Lenders often will raise and lower their SVR outside of any decision of the Bank of England’s Monetary Policy Committee (MPC) and a homeowner could unexpectedly be told they will now have higher repayments. Unless their budget could handle such fluctuations, it is best to avoid a SVR. 

Many homeowners could be unaware of losing out on their current mortgage when the term ends. They may believe it simply is the end of a time period in which they can then choose something different or stay as is with their current interest rate. Having the term end and their interest rate end as well has likely never been such a financial shock as it is currently due to the vast difference in lender rates just two years ago to now.

In March 2022, when many hopeful home buyers and homeowners were seeking mortgages and remortgages, lender rates were exceptionally low. The MPC had their monthly meeting, the second of the year in March, and voted to increase the base rate from 0.50% to 0.75%. The current base rate is 5.25% and in comparison, the difference in the cost of borrowing is substantial in what it was in 2022 versus now.

It is no surprise borrowers in 2022 were rushing to complete their loans. In December 2021, the base rate was almost zero at 0.1% until the MPC increased it by more than double to 0.25%. It is hard to imagine that increasing the base rate by more than double took it to such a low level, but it caused a rush to borrow as it was warned the MPC would be making more rate hikes. 

By the time the MPC had reached the peak rate to control inflation, there had been fourteen consecutive meetings in which the base rate was increased. It has held steady since September of last year.

Despite the rate being held steady by the MPC, in February lenders began to lower their own rates. It took only a few weeks for the competition for the attention of borrowers to push mortgage deals below the base rate. Almost as soon as the lower interest rate offers arrived, lenders began to pull them due to the lack of confidence in the upcoming inflation report, for the last two reports revealed inflation steady at 4.0%.

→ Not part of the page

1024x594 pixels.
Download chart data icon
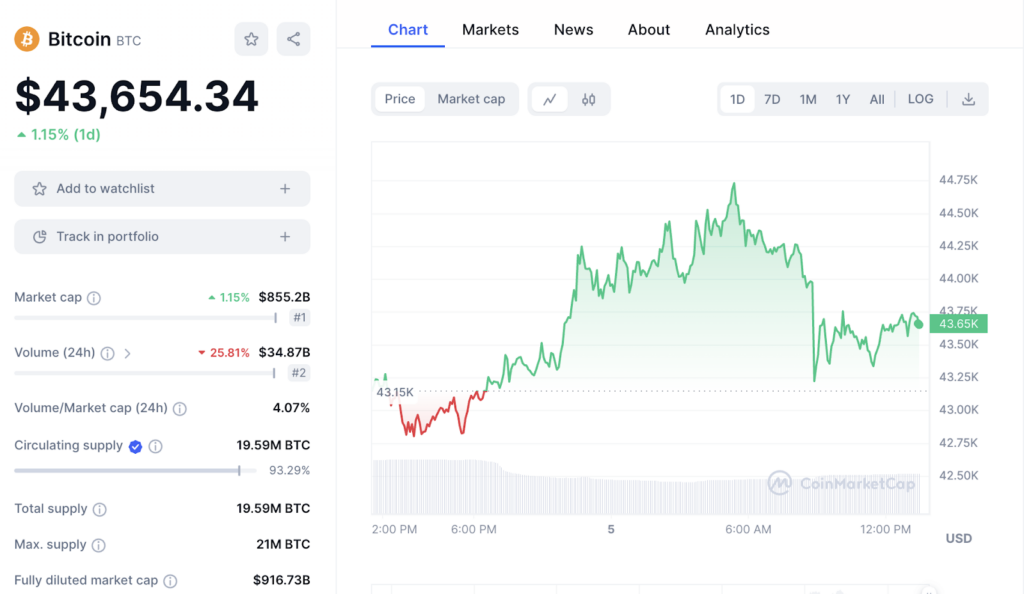click(967, 99)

The inflation report revealed it had dropped to 3.6% in the twelve months to February. Optimism could trigger lenders to keep their current low deals and offer more in the days to come even if the base rate remains at 5.25%.

Lenders can and do change their rate offerings without the direction of the MPC. Borrowers aren’t always at risk of such differences in payments with a SVR, but they are at risk of losing money. A remortgage will likely offer a lower rate, and a more stable rate with a tracker or fixed rate deal. 

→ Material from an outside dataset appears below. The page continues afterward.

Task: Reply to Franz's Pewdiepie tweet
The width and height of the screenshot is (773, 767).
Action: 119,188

Household budgets were strained by Brexit, then a global pandemic, higher energy costs, and inflation. Paying more with a SVR is not what most would want when a remortgage could save money and offer stability with less stress and worry, especially after the strain budgets have felt for so many years.

Homeowners could with a remortgage borrow money against their built-up equity, they could cash out their equity and use the money as they wish, they could remortgage to extend their loan into a longer period and lower their repayments. Homeowners could in some situations remortgage to an interest only deal to lower their payments. Remortgages offer many options and benefits, but mostly they will be sought out after a mortgage term ends so a homeowner can avoid a SVR and save money.

Interest rates choices now are not going to be at the low level a homeowner might be paying on a two-year fixed rate deal obtained in 2022. However, a remortgage in 2024 could save money over being moved to a SVR. 

Homeowners can easily and quickly determine what remortgage offers are available by shopping online. Visiting the website of a remortgage broker could offer up quotes from a variety of lenders in only minutes. Homeowners could also visit the websites of remortgage lenders one by one to gather quotes. Step by step or quick and easy, gathering quotes to review and compare will help homeowners determine what deals are available and how they could save and find security at the end of their mortgage deal.